#### [Aim of the exercise]
Reproduce every one of the following entries verbatim, line for line, without any change.

..........

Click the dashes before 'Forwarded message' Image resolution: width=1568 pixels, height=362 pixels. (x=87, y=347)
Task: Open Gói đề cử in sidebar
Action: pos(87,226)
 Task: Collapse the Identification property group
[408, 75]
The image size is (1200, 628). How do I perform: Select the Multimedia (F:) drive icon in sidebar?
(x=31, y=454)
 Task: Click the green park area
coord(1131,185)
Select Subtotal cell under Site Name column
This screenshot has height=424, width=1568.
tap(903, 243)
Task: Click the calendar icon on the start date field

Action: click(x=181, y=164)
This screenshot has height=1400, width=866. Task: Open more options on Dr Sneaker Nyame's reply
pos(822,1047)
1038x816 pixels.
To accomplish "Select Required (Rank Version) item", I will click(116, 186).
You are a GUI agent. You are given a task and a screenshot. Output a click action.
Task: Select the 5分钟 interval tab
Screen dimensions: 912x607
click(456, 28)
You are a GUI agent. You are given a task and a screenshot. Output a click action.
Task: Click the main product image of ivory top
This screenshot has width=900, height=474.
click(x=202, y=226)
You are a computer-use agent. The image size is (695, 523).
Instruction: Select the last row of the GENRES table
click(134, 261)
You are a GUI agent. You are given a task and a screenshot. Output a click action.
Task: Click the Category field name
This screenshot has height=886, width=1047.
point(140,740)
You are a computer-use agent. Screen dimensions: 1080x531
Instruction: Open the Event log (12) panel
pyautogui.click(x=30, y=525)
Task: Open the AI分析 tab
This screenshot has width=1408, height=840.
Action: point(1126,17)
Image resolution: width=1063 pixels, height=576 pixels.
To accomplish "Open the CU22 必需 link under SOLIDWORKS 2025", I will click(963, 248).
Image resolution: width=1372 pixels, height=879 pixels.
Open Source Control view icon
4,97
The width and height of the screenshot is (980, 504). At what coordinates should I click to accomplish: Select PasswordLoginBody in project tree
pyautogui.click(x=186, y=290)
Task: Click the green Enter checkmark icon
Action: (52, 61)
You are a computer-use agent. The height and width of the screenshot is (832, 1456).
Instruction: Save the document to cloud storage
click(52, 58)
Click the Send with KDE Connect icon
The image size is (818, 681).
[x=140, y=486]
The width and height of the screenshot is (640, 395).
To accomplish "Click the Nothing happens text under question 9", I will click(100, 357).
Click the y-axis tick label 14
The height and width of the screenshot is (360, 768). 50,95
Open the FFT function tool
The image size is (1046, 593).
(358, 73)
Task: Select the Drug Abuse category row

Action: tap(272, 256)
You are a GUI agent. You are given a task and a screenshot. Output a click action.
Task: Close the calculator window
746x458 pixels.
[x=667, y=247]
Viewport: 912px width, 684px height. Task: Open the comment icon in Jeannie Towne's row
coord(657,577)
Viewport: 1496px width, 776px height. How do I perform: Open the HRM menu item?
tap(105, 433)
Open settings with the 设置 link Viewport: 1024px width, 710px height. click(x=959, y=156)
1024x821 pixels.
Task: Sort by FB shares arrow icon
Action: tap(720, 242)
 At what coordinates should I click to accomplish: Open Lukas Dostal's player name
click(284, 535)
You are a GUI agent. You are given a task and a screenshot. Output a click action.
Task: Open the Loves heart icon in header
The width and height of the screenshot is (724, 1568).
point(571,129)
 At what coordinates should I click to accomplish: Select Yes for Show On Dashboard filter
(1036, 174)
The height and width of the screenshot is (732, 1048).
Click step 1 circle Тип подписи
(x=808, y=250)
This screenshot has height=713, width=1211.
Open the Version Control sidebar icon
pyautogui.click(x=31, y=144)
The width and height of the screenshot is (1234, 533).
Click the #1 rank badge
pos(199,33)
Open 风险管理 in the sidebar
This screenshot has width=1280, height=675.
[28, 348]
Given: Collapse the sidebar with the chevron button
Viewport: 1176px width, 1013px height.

..........

#### [Worked answer]
Click the dashes before 'Forwarded message' Image resolution: width=1568 pixels, height=362 pixels. (x=87, y=347)
Task: Open Gói đề cử in sidebar
Action: pos(87,226)
 Task: Collapse the Identification property group
[408, 75]
The image size is (1200, 628). How do I perform: Select the Multimedia (F:) drive icon in sidebar?
(x=31, y=454)
 Task: Click the green park area
coord(1131,185)
Select Subtotal cell under Site Name column
This screenshot has height=424, width=1568.
tap(903, 243)
Task: Click the calendar icon on the start date field

Action: click(x=181, y=164)
This screenshot has height=1400, width=866. Task: Open more options on Dr Sneaker Nyame's reply
pos(822,1047)
1038x816 pixels.
To accomplish "Select Required (Rank Version) item", I will click(116, 186).
You are a GUI agent. You are given a task and a screenshot. Output a click action.
Task: Select the 5分钟 interval tab
Screen dimensions: 912x607
click(456, 28)
You are a GUI agent. You are given a task and a screenshot. Output a click action.
Task: Click the main product image of ivory top
This screenshot has width=900, height=474.
click(x=202, y=226)
You are a computer-use agent. The image size is (695, 523).
Instruction: Select the last row of the GENRES table
click(134, 261)
You are a GUI agent. You are given a task and a screenshot. Output a click action.
Task: Click the Category field name
This screenshot has height=886, width=1047.
point(140,740)
You are a computer-use agent. Screen dimensions: 1080x531
Instruction: Open the Event log (12) panel
pyautogui.click(x=30, y=525)
Task: Open the AI分析 tab
This screenshot has width=1408, height=840.
Action: point(1126,17)
Image resolution: width=1063 pixels, height=576 pixels.
To accomplish "Open the CU22 必需 link under SOLIDWORKS 2025", I will click(963, 248).
Image resolution: width=1372 pixels, height=879 pixels.
Open Source Control view icon
4,97
The width and height of the screenshot is (980, 504). At what coordinates should I click to accomplish: Select PasswordLoginBody in project tree
pyautogui.click(x=186, y=290)
Task: Click the green Enter checkmark icon
Action: (52, 61)
You are a computer-use agent. The height and width of the screenshot is (832, 1456).
Instruction: Save the document to cloud storage
click(52, 58)
Click the Send with KDE Connect icon
The image size is (818, 681).
[x=140, y=486]
The width and height of the screenshot is (640, 395).
To accomplish "Click the Nothing happens text under question 9", I will click(100, 357).
Click the y-axis tick label 14
The height and width of the screenshot is (360, 768). 50,95
Open the FFT function tool
The image size is (1046, 593).
(358, 73)
Task: Select the Drug Abuse category row

Action: tap(272, 256)
You are a GUI agent. You are given a task and a screenshot. Output a click action.
Task: Close the calculator window
746x458 pixels.
[x=667, y=247]
Viewport: 912px width, 684px height. Task: Open the comment icon in Jeannie Towne's row
coord(657,577)
Viewport: 1496px width, 776px height. How do I perform: Open the HRM menu item?
tap(105, 433)
Open settings with the 设置 link Viewport: 1024px width, 710px height. click(x=959, y=156)
1024x821 pixels.
Task: Sort by FB shares arrow icon
Action: tap(720, 242)
 At what coordinates should I click to accomplish: Open Lukas Dostal's player name
click(284, 535)
You are a GUI agent. You are given a task and a screenshot. Output a click action.
Task: Open the Loves heart icon in header
The width and height of the screenshot is (724, 1568).
point(571,129)
 At what coordinates should I click to accomplish: Select Yes for Show On Dashboard filter
(1036, 174)
The height and width of the screenshot is (732, 1048).
Click step 1 circle Тип подписи
(x=808, y=250)
This screenshot has height=713, width=1211.
Open the Version Control sidebar icon
pyautogui.click(x=31, y=144)
The width and height of the screenshot is (1234, 533).
Click the #1 rank badge
pos(199,33)
Open 风险管理 in the sidebar
This screenshot has width=1280, height=675.
[28, 348]
Given: Collapse the sidebar with the chevron button
Viewport: 1176px width, 1013px height.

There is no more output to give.